- **Record extracts**
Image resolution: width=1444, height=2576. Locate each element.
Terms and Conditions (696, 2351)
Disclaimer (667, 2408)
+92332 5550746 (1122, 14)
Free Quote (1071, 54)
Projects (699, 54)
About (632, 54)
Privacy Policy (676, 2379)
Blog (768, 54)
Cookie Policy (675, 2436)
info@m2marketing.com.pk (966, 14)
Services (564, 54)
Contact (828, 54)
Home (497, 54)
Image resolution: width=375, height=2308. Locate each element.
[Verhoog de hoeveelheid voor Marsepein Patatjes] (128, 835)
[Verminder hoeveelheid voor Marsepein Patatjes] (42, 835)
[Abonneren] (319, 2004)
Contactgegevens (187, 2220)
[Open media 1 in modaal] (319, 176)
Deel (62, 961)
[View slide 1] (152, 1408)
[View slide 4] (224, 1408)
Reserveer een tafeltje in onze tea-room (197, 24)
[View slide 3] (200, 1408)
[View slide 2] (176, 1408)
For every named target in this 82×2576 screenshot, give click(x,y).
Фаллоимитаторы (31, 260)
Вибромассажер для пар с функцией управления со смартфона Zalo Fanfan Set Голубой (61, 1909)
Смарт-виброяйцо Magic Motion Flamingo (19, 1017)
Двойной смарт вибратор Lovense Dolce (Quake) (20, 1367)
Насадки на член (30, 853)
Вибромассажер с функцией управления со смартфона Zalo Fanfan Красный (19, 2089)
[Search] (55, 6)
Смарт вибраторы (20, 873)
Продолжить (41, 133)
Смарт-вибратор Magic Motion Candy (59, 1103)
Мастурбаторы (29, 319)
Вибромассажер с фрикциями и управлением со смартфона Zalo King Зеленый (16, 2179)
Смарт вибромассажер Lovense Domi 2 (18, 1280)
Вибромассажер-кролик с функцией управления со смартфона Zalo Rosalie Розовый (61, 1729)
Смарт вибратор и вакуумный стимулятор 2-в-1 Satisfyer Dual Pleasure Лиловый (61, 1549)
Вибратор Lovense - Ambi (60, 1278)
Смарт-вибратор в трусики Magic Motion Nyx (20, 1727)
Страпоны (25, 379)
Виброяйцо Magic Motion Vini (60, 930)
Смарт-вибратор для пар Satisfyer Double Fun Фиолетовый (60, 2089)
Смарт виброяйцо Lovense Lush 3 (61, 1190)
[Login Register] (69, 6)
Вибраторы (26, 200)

- **Your assignment**
Looking at the records above, work out how many lines hold "Motion" and write only that number.

- **Written response**
4